We have covered below validations on our side.
1. AD service account has full privileges'.
2. Password policy follows the AD policy.
3. We have cert installed.
4. We have validated the password generated through email and it is a valid one.
Any one have faced such issue and can help?
06/09/2022 07:04 AM - edited 06/09/2022 09:04 AM
Nmaheshwari,
You cannot pass the UAC value in the createAccount JSON. That is something that AD evaluates at the time of account creation.
UAC 546 means the account is in a disabled state and the password is not required. Since this is mostly password related, here are a few pointers.
1) Do you have the URL in the connector pointing to ldaps protocol on the SSL port ?
2) Did you restart the Saviynt Application server post certificate installation ?
3) Have you tried disabling the automated password and passing a hardcoded value using the parameter "UnicodePwd" ?
Regards,
Avinash Chhetri
06/09/2022 11:23 PM
Hi Avnish,
We have validated all the above points what you have mentioned and tried hard coding the value for password directly in Json but it did not help. In AD password was saved as plain text and status was 546.
Thanks,
Nupur
06/09/2022 11:12 PM
Hello,
If your connection is secure (636) and you have a password policy attached to your security system or at the connection level then your UAC should automatically be set as 512.
06/09/2022 11:24 PM - edited 06/09/2022 11:27 PM
Hi Sahaj,
Yeah we have set everything but still its creating account with 546 UAC value.
I have a password policy attached to the security system and at connector level we have set RandomPassword set to FALSE.

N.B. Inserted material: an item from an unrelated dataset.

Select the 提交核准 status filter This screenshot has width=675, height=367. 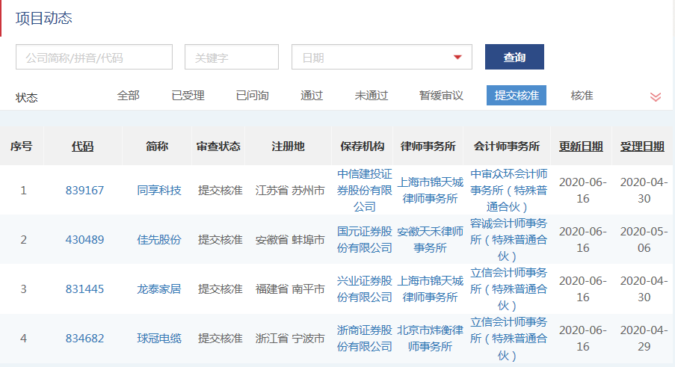tap(517, 96)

We tried setting the RandomPassword to TRUE but in this case it throws error at Pending task saying "Will not perform".
Thanks,
Nupur
06/09/2022 11:42 PM
Hello,
Could you also check if your 'BASE' parameter is set on the connection and is valid to the provisioning scope you intend to have?
06/09/2022 11:56 PM
Hi Sahaj,
Base parameter is set properly.
Thanks,
Nupur
06/10/2022 01:41 AM
Hello,
This error is mostly due to incorrect password policy or an SSL connection not there or isn't secure enough.

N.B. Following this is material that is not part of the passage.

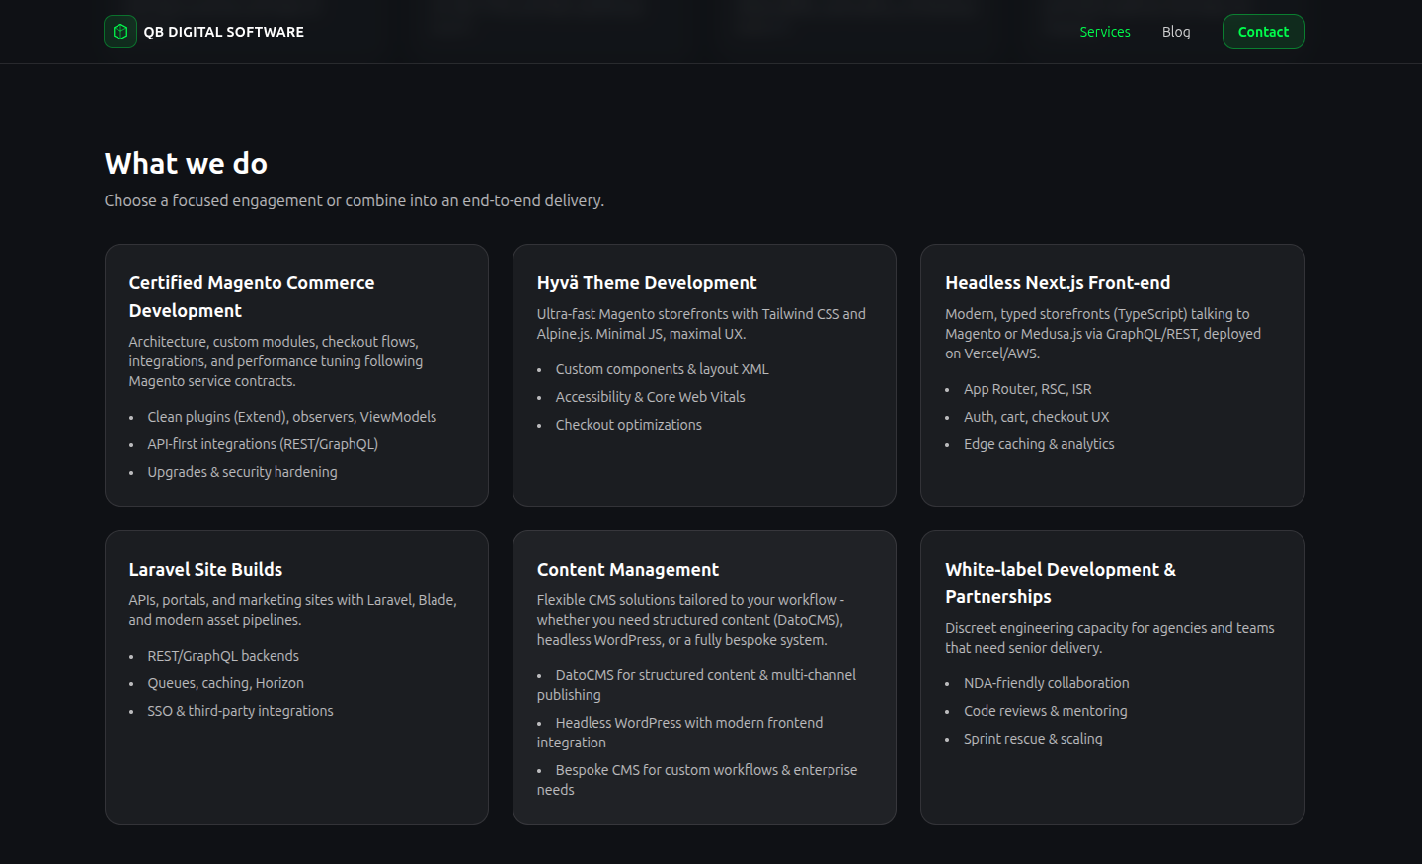The width and height of the screenshot is (1422, 864).
Task: Click the 'What we do' section heading
Action: click(x=187, y=163)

Lets try the following and see if it helps :
1. Use Password Policy either at connection level or at Security System level and ensure its compliant to AD policy. Use email template to get the password being sent to confirm the same.
2. Ensure that the SSL connection between AD and Saviynt is 128 bit . More info :
https://docs.microsoft.com/en-US/troubleshoot/windows/win32/change-windows-active-directory-user-pas...
08/02/2022 04:17 AM
Hi @Nmaheshwari ,
Was this issue resolved? Could you please share the solution for the betterment of the community here.